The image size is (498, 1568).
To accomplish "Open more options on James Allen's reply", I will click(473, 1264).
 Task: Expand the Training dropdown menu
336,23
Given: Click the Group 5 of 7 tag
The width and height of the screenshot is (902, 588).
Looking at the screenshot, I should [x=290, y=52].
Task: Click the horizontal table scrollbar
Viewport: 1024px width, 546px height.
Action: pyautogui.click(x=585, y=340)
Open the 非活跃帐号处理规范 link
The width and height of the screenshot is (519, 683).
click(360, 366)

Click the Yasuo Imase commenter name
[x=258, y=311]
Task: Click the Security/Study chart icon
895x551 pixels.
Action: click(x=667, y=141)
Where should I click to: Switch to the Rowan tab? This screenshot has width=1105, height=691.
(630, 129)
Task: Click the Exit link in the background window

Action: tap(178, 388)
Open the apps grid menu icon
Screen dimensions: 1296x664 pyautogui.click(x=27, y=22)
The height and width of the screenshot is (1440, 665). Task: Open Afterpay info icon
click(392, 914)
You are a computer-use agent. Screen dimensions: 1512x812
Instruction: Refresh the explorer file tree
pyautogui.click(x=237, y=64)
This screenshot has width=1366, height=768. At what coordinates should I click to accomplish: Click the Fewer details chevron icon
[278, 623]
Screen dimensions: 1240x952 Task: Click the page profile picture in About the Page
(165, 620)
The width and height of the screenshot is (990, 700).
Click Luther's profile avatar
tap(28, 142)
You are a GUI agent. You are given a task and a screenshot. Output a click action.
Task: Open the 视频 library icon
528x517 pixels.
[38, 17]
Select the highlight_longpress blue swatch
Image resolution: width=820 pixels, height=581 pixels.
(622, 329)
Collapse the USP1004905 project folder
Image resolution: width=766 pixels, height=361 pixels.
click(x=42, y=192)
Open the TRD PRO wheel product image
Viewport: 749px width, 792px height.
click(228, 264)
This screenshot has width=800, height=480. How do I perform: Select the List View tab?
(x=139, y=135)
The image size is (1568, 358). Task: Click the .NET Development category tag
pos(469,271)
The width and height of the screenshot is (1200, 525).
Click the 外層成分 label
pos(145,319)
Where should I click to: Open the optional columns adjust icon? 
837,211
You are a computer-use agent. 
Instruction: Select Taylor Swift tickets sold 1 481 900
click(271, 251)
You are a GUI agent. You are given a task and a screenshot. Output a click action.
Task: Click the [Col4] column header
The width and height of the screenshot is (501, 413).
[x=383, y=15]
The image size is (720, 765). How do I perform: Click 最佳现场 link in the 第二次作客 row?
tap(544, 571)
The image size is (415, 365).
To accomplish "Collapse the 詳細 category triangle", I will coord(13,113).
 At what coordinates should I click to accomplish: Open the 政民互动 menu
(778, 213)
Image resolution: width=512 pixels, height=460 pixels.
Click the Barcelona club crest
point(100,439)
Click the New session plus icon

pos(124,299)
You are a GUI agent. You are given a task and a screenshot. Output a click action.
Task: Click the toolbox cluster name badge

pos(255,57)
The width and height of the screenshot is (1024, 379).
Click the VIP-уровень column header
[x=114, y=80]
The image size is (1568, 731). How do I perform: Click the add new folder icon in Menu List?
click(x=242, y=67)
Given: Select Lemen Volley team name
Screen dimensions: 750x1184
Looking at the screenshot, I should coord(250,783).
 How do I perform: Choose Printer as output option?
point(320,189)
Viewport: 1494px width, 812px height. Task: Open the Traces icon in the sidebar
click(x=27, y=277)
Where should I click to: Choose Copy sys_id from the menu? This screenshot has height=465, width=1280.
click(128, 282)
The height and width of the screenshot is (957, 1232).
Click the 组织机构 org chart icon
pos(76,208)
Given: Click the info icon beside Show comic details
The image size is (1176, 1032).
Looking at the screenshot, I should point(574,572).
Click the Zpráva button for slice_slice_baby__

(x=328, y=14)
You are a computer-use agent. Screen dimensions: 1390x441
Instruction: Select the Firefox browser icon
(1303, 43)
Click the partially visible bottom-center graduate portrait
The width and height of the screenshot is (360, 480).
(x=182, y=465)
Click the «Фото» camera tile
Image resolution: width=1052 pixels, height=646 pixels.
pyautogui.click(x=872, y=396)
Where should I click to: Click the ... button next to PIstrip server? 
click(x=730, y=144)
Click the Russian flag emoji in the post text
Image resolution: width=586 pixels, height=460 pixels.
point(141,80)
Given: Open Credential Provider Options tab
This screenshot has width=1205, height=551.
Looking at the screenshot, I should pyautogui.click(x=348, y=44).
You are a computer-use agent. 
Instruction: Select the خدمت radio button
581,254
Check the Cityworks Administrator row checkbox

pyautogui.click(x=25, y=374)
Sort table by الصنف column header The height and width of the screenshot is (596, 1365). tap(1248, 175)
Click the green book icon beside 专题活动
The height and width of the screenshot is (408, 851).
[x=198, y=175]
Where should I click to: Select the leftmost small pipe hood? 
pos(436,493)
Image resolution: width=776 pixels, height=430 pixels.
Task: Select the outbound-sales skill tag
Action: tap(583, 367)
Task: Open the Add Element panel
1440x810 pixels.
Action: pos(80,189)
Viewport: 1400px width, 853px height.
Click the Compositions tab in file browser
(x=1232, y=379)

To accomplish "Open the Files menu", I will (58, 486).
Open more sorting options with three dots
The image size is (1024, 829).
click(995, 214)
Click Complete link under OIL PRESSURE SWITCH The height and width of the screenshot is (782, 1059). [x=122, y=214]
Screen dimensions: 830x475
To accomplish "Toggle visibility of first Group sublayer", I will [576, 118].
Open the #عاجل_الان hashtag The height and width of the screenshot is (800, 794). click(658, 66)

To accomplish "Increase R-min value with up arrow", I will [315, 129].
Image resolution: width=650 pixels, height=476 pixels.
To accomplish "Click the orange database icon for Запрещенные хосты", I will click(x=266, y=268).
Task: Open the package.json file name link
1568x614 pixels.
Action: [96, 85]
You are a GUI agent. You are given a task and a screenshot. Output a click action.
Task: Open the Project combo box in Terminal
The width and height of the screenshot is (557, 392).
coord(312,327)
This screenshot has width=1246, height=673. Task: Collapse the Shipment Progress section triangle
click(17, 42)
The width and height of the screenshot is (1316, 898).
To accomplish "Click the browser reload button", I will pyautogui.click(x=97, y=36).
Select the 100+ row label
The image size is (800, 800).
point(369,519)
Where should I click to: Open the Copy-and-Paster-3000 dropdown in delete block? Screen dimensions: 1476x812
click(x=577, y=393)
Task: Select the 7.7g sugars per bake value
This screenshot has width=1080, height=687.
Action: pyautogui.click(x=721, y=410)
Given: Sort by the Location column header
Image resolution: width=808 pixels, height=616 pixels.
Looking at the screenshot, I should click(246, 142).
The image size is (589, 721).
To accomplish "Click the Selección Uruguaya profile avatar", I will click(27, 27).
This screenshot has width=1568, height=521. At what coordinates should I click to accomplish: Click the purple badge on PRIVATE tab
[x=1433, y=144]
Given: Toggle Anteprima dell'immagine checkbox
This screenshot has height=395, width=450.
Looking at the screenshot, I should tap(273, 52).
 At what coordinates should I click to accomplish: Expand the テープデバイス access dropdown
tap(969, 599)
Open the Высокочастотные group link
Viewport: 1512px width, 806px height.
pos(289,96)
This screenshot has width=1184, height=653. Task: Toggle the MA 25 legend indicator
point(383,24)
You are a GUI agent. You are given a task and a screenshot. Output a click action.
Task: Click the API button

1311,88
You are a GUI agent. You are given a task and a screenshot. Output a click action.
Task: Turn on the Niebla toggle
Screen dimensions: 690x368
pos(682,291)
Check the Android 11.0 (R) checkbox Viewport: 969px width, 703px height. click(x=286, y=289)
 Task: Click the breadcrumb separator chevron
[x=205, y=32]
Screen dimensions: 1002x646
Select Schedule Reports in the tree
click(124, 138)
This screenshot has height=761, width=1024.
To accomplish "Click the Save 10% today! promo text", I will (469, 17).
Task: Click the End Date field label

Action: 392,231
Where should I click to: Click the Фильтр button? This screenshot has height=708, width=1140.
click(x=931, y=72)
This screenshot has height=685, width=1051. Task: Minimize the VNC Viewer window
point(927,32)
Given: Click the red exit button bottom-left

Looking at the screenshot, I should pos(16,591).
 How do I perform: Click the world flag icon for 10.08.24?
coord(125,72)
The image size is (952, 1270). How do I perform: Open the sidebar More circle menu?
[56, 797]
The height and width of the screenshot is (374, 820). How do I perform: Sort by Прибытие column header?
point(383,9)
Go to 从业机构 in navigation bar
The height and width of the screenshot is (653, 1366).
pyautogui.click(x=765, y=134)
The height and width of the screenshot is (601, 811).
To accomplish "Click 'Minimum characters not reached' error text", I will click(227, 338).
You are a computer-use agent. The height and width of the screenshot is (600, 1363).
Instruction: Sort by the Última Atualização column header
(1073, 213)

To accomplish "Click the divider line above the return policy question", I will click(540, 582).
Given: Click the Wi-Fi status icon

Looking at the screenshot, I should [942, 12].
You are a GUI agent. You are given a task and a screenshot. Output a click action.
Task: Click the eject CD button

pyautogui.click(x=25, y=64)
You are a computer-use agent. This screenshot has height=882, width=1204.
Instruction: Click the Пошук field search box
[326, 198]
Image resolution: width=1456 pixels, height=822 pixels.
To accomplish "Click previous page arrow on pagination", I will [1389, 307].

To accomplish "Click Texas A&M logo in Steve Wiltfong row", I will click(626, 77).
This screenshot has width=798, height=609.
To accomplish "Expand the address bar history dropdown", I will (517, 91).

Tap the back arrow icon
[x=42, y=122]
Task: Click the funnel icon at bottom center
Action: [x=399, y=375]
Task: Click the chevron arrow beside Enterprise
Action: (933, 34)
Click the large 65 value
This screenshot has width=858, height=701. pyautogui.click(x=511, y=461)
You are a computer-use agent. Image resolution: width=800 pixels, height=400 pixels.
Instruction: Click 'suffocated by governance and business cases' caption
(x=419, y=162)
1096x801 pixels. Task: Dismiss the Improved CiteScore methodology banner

Exercise aim
Only the lines above from the one with "Task: Click the End Date field label" up to and including the one with "You are a computer-use agent. This" should be repeated, exactly as written.

Solution for this exercise
Task: Click the End Date field label

Action: 392,231
Where should I click to: Click the Фильтр button? This screenshot has height=708, width=1140.
click(x=931, y=72)
This screenshot has height=685, width=1051. Task: Minimize the VNC Viewer window
point(927,32)
Given: Click the red exit button bottom-left

Looking at the screenshot, I should pos(16,591).
 How do I perform: Click the world flag icon for 10.08.24?
coord(125,72)
The image size is (952, 1270). How do I perform: Open the sidebar More circle menu?
[56, 797]
The height and width of the screenshot is (374, 820). How do I perform: Sort by Прибытие column header?
point(383,9)
Go to 从业机构 in navigation bar
The height and width of the screenshot is (653, 1366).
pyautogui.click(x=765, y=134)
The height and width of the screenshot is (601, 811).
To accomplish "Click 'Minimum characters not reached' error text", I will click(227, 338).
You are a computer-use agent. The height and width of the screenshot is (600, 1363).
Instruction: Sort by the Última Atualização column header
(1073, 213)

To accomplish "Click the divider line above the return policy question", I will click(540, 582).
Given: Click the Wi-Fi status icon

Looking at the screenshot, I should [942, 12].
You are a GUI agent. You are given a task and a screenshot. Output a click action.
Task: Click the eject CD button

pyautogui.click(x=25, y=64)
You are a computer-use agent. This screenshot has height=882, width=1204.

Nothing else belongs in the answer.